---------- Provided text

Lake in Somers, New York

Lake Shenorock is a class B lake located in the hamlet of Shenorock in the town of Somers, New York. It was used for fishing and recreational swimming until the Clean Water Act was passed in 1972 and the lake became ending swimming in 1977. The outfall of the lake drains into the Amawalk Reservoir, a part of the New York City water supply system. There are no major tributaries to the lake.

Like the hamlet, the lake is named after Shawanórõckquot, a Wiechquaeskeck sachem of the Wappinger people.

==Geography==
Lake Shenorock town is located at (41.331850, -73.739323) with the lake southeast of the town centre.
Lake Shenorock is located north of the Amawalk Reservoir.

- Basin: Lower Hudson River
- Size: 5.2 ha
- Lake Origins: Augmented by Dam
- Watershed Area: 400 ha
- Mean Depth: 1.1 m
- Sounding Depth: 2.3 m

==Use==

Lake Shenorock shore

Lake Shenorock, a tributary to the Amawalk Reservoir, once supported two beaches, which were closed in 1977 following the Clean Water Act of 1972 as the lake is a backup drinking water supply for the Amawalk and Shenorock water district.

The lake is in a significant eutrophic state of high levels of algal growth, low levels of oxygen, and poor water transparency due to the run off of fertilizers that contain chemicals such as phosphorus. As a result, the lake is undergoing the natural process of transitioning into a swamp.

--------------------

*Work order*.
The Lake Shenorock text has a bulleted list under its Geography heading. Give every item in that list with its value.

---------- Record excerpts

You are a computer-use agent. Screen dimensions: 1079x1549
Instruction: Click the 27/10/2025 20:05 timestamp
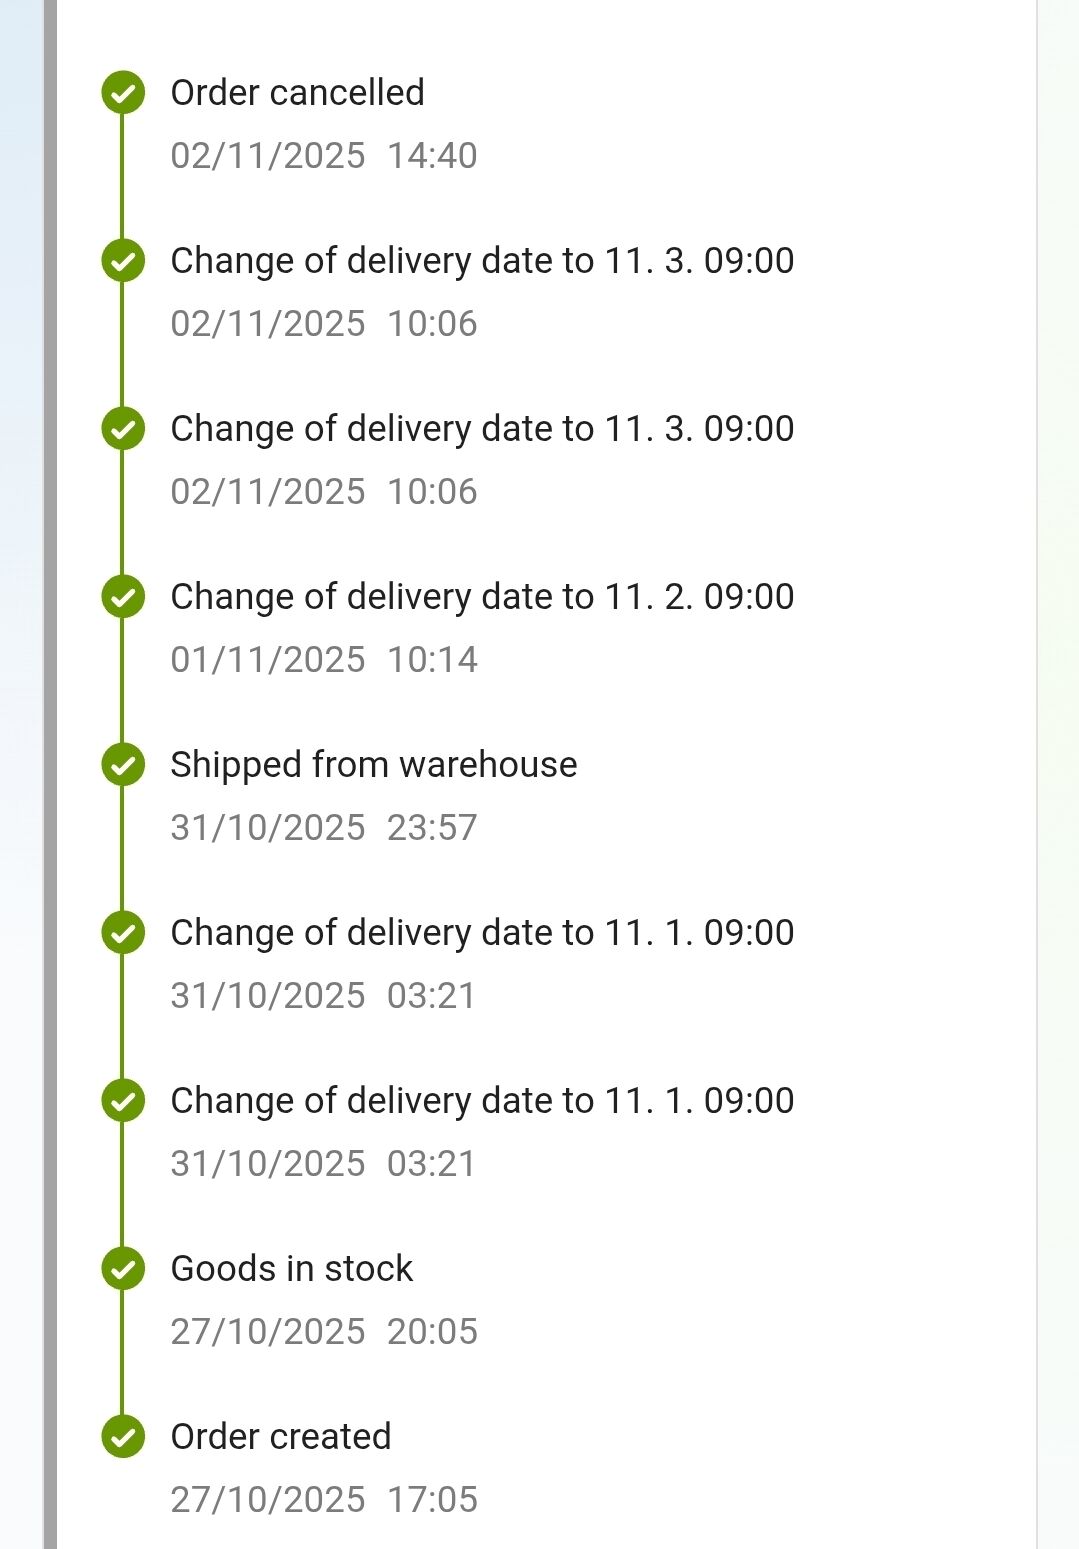click(323, 1332)
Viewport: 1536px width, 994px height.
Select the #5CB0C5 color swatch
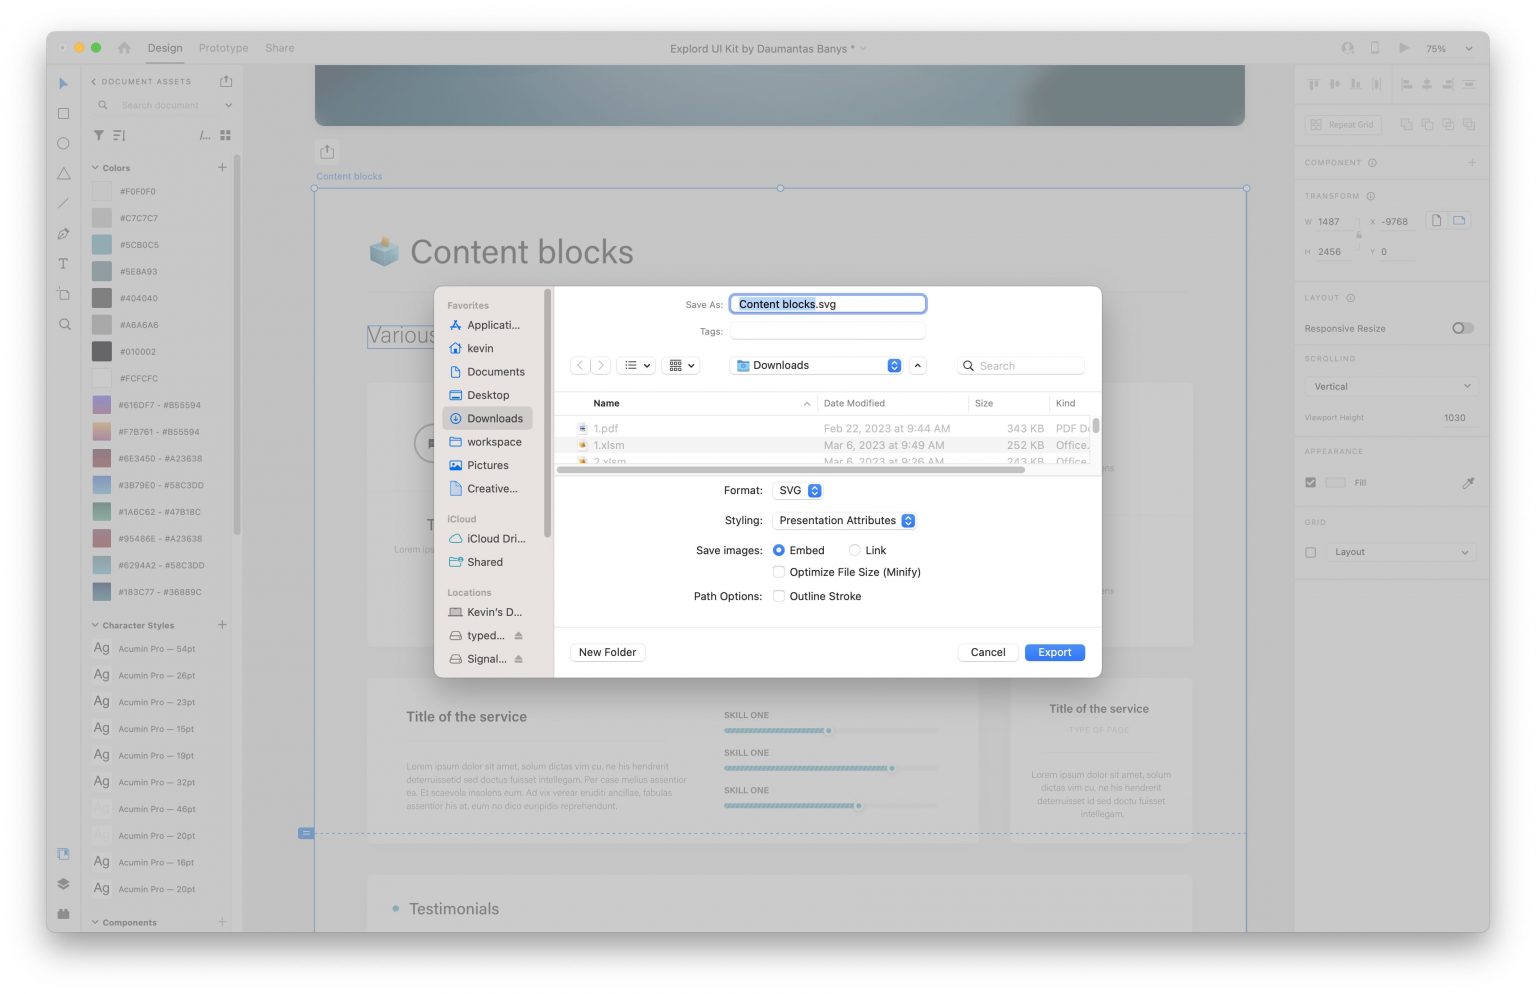[x=102, y=245]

--------------------

*Result of the task*.
- Basin: Lower Hudson River
- Size: 5.2 ha
- Lake Origins: Augmented by Dam
- Watershed Area: 400 ha
- Mean Depth: 1.1 m
- Sounding Depth: 2.3 m